The Information Ministry threatened legal action against journalists it claimed were spreading fake news or engaging in unethical behavior during the COVID-19 pandemic, a warning that comes amid persistent persecution of journalists in the country.
The ministry said it had observed a “small number of journalists” who were not accurately conveying the government’s efforts to fight the COVID-19 pandemic or were disseminating fake news, causing fear and confusion among the people or making them suspicious of the authorities.
“[A]ny individuals that have suffered from the issue as listed above… [the ministry] requests the authorities to take action against them without informing the Information Ministry,” read an Information Ministry statement released on Monday.
The statement did not identify this small group of journalists, but alleged that there were journalists who were extorting people and affecting public order, and that this kind of behavior was unacceptable.
The government has targeted journalists and freedom of expression prior to and during the COVID-19 pandemic, according to rights groups. The government has arrested some journalists for their news coverage and alleged illegal activities against others.
In its 2020 World Press Freedom Index, Reporters Without Borders detailed how authoritarian governments were using the pandemic to silence dissent and news organizations, with many trying to suppress coverage of the state’s response to the outbreak.
Meas Sophorn, the Information Ministry’s spokesperson, said on Tuesday that the ministry issued the statement to remind all journalists to respect the law and refrain from corrupt practices, like extorting bribes to suppress stories.
“This statement is to remind a small number of journalists who have committed something illegal and wrong in the journalism professional and to return to fulfill their role correctly and based on the law, ethics and professionalism,” said Sophorn.
There have been a number of arrests and convictions of journalists this year, including the forced closure of publications over the last three years.
Sovann Rithy, who ran the popular TVFB, was given an 18-month suspended sentence in October for simply reporting a speech made by Prime Minister Hun Sen. Newspaper publisher Ros Sokhet was given an 18-month sentence for sensationalizing the headlines of Facebook post, and is currently in serving his sentence in Prey Sar prison.
Radio station owner Sok Oudom is awaiting a verdict in his incitement case, where he is charged with inciting villagers against the military in relation to a land dispute.
Three provincial online journalists were arrested last week for alleged extortion and fraud. Authorities have been less than forthcoming with details of the case, which allegedly involved the journalists promising to not write about illegal land clearings in Kratie in return for money.
In 2017, The Cambodia Daily was forced to shut down after refusing to pay an exorbitant tax bill. Weeks later, Radio Free Asia announced the shuttering of its Phnom Penh bureau owing to security concerns and tax issues.
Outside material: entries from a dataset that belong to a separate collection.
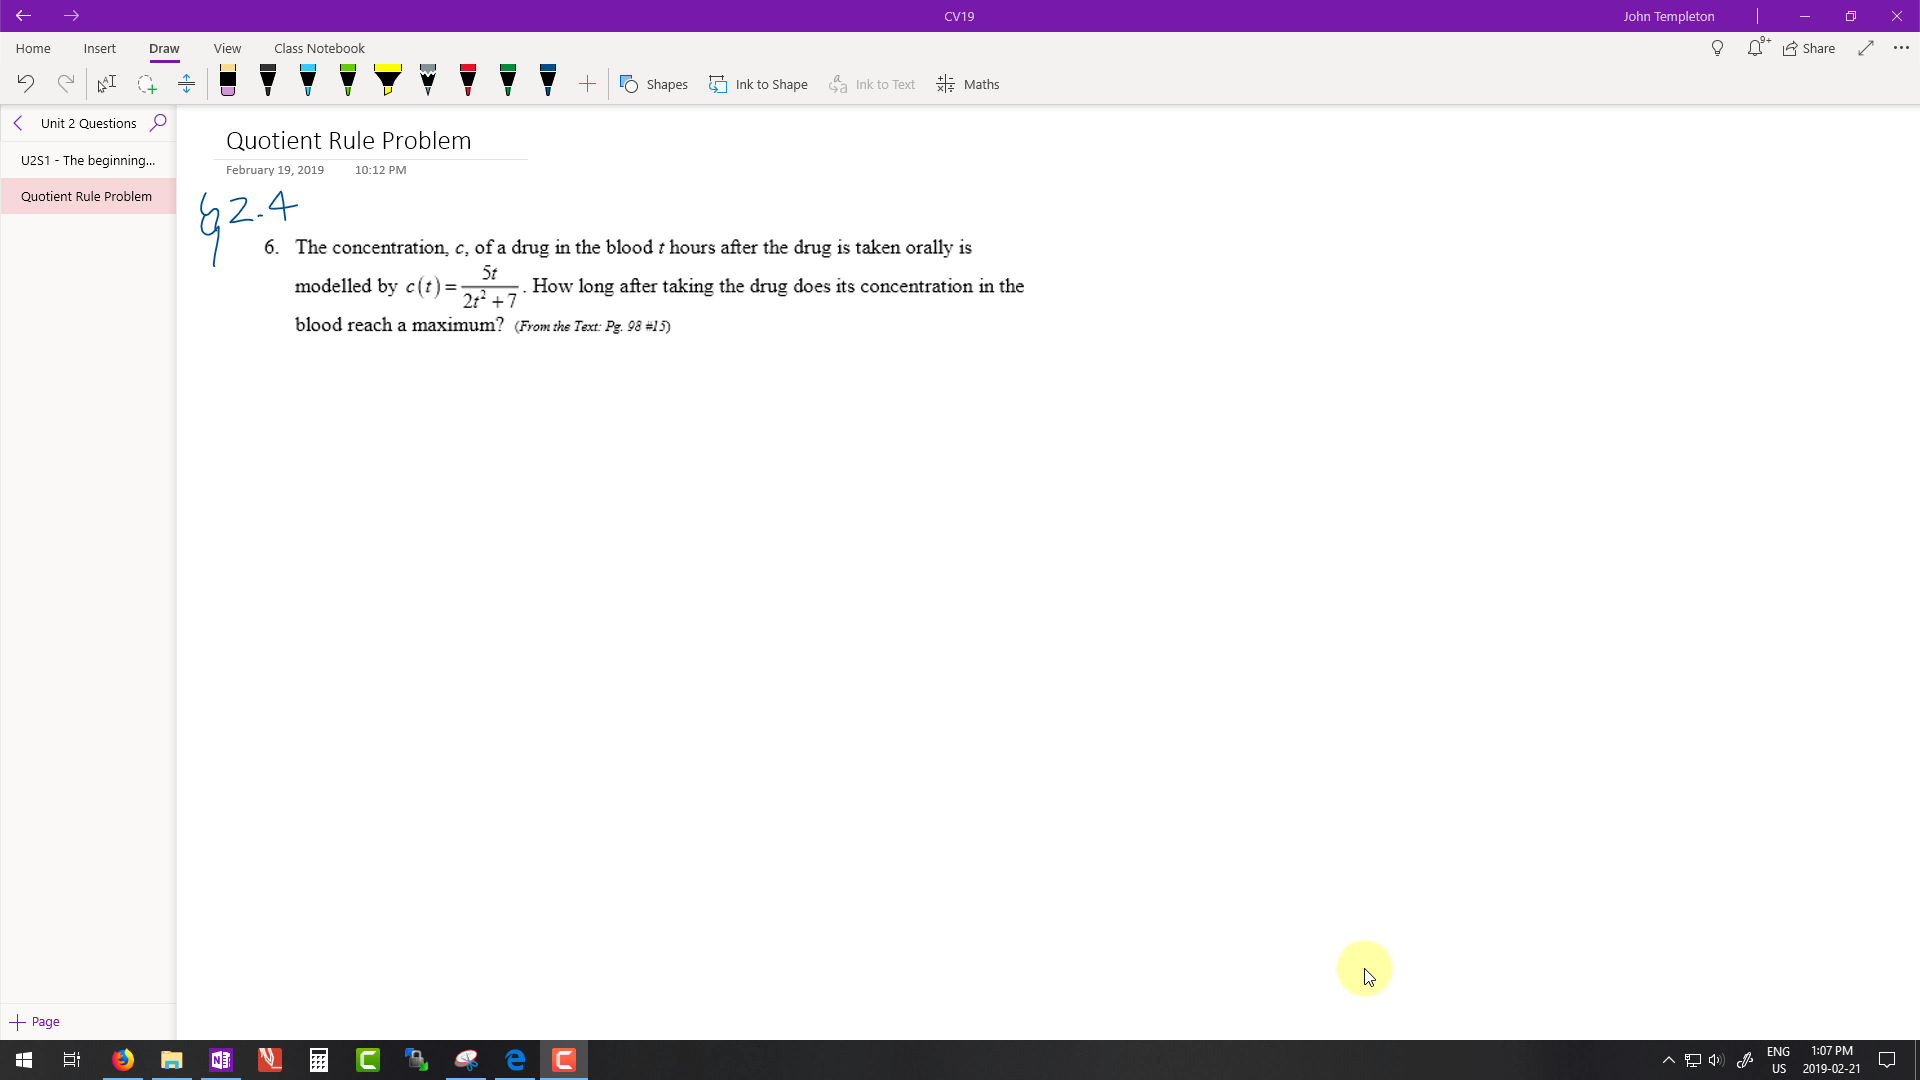
Task: Select objects or type text tool
Action: point(107,84)
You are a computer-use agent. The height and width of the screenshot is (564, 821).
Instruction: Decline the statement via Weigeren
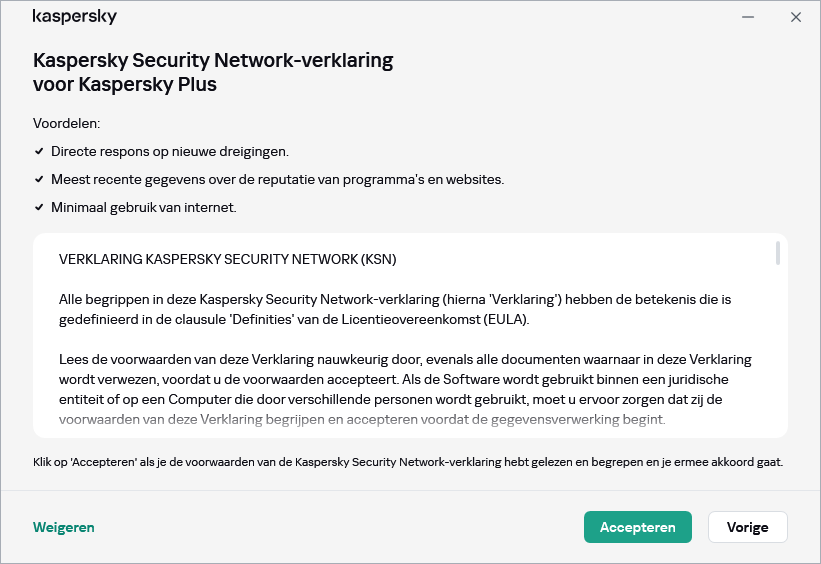coord(64,527)
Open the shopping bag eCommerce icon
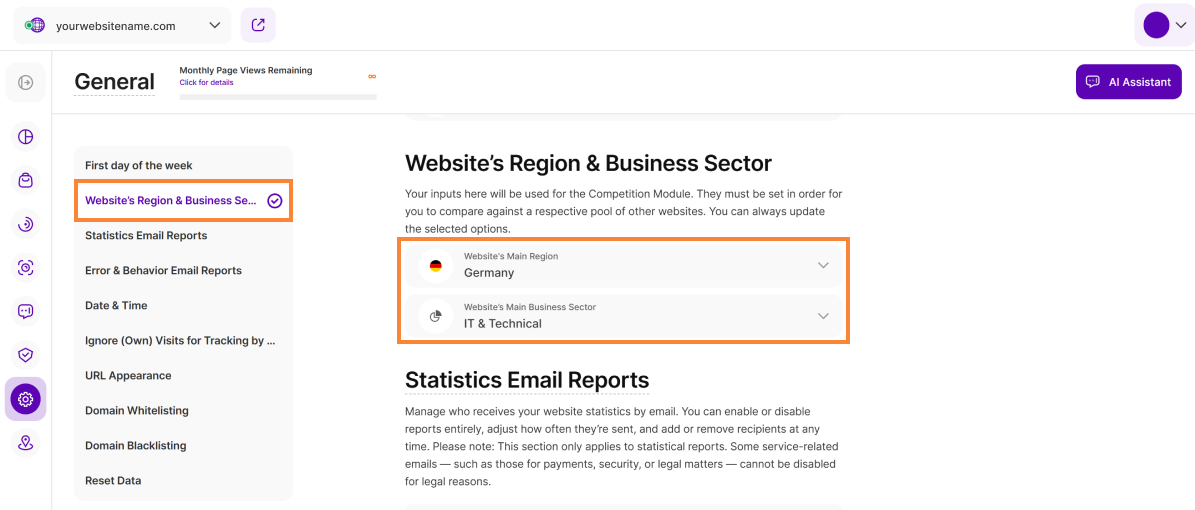The image size is (1195, 510). pos(26,180)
The Phnom Penh Post was sold in May 2018 to a Malaysian investor, whose public relations firm had worked for the Cambodian government.
Khieu Kola, spokesperson for the Club of Cambodian Journalists said he supported the Information Ministry’s statement, alleging that some media outlets behaved like the “executive, legislature and judiciary.”
Kola distinguished between two kinds of issues facing journalists: a mistake made with publication of information and instances were journalists commit crimes. With the former, he said the Law on the Press should be used but instances of the latter should be prosecuted.
“I observe that when it is related to [issues with] dissemination of news, I always take on that case immediately but if it is not related to dissemination, [our club] will not work on it,” Kola said.
Chak Sopheap, executive director of the Cambodian Center for Human Rights, said the government should be enabling the media to report on diverse opinions and conduct investigative reportage during a public health crisis, rather than threatening repercussions.
She said the Information Ministry’s statement would have a “chilling” effect on independent reporters, who would now second guess their reportage and fear legal ramifications from the government.
“While damaging disinformation should be combated, the fight against disinformation must be carried out in good faith and not be used as an excuse to stifle freedom of expression and silence criticism,” Sopheap said. “The Royal Government of Cambodia should therefore consider resorting to less punitive measures.”